Thankfully I don't have that many panic attacks and that was definitely the worst one. But you never know :afr


----------



## nursingstudent (Nov 12, 2008)

Thanks for your story Nottalkin!


----------



## Noca (Jun 24, 2005)

nursingstudent said:


> I am trying to write a short paper on hospital experiences. I would love for everyone to share their stories with me. I am a nursing student and my younger brother tried to commit suicide twice due to depression caused by his social anxiety.
> *Was your time in the hospital a positive experience?
> What made it positive/negative?
> Did the health professionals you came in contact with influence your experience (nurses, doctors, etc.)?
> ...


I've been to the psych ward 4 times now. Two of them were negative experiences at one **** hole hospital and the other two were good at a depression treatment psych hospital. The people there make it positive or negative. There were some good nurses some bad, same with docs. I didnt feel judged by the patients but i did by the staff; to them I was a "crazy" person(which I guess I am). It woulda been better if they fire some of the people who just plain dont like their job and make everyone else miserable with them. Id rather try to improve my life than sit in a stupid psych ward. I gained the title of "crazy" person from being in a psych ward as many times as i did. And lastly, no my assumptions didnt influence my experience.

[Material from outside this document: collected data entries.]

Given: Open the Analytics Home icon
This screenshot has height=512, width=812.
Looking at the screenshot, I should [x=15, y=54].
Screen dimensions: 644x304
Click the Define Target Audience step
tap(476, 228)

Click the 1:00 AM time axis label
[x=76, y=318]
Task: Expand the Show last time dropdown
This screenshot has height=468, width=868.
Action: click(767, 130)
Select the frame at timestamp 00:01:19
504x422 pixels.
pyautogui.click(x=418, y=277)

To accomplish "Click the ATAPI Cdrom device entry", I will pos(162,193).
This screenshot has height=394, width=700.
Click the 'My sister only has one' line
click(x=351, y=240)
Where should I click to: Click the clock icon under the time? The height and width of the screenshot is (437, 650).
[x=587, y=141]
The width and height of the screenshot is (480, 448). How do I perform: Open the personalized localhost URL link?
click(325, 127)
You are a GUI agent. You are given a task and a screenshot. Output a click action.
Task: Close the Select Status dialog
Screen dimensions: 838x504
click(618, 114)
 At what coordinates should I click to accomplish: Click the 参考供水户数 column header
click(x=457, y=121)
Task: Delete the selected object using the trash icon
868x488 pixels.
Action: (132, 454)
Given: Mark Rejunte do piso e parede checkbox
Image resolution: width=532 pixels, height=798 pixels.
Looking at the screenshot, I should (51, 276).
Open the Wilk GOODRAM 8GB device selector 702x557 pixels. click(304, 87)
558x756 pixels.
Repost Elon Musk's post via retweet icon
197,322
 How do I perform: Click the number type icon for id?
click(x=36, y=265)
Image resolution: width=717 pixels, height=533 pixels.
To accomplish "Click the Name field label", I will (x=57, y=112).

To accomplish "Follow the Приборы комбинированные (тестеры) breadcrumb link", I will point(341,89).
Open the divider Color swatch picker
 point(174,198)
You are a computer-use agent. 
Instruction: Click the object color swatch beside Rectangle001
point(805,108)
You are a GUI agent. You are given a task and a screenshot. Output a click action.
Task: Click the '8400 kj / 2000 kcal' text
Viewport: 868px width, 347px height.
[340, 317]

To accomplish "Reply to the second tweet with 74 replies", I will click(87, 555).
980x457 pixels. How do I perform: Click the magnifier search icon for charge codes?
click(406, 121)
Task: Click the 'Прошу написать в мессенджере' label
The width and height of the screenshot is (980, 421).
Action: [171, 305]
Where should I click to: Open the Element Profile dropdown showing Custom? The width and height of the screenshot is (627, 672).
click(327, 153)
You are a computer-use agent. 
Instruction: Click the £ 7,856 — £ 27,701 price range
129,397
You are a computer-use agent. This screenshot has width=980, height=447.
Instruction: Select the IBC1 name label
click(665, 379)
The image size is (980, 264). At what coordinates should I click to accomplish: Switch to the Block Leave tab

Edit: those were just the times ive been hospitalized for mental illness, ive been in the hospital MANY more times than that.


----------



## Gerard (Feb 3, 2004)

I can write a good very reflective short story on everything in my adolescent inpatient hospital stays. For a person who couldn't communicate at all at much at the time, it was a horrible experience.


----------



## nursingstudent (Nov 12, 2008)

Thank-you for sharing your stories!


----------



## copper (Nov 10, 2003)

I use to work in an alternative Psyche unit as an overnight Psyche tech. It was in an old Victorian mansion. I think it was a very good program for people that didn't need to be put in a big hospital psyche unit. It was like a big family there. Too bad they couldn't compete with the big city hospitals. They closed down after only being open for a few months. I learned a lot about mental illness while working there. I even learned a lot about multiple personality disorder. We had a lady that had like 20 personalities and I seen a few of them while she was there. One was the German housewife that spoke fluent German. I come in one day and she is rambling on in German. She made the best meal I ever ate. Then I seen when she was the 5 year old girl. She tried running out of the house until I stopped her. She was talking like a 5 year old girl. Another personality was the artist. She was a very good artist. She even did a charcoal drawing of her Psychiatrist.


----------



## michellejl (Aug 20, 2006)

I lived in a smaller town and was hospitalized but it was just a town hospital with no psych ward or psychiatrist. I basically lived there off an on and was allowed to go to school but then had to return to the hospital. I didn't mind being in the hospital because it was a lot better than living in the foster home. Of course this had social implications living part time in the hospital. But at the time, it wasn't a big concern and was already thought of negatively by my peers before this happened anyway.The staff were nice, although this was 13 years ago and can't remember too many details of my stay, sorry.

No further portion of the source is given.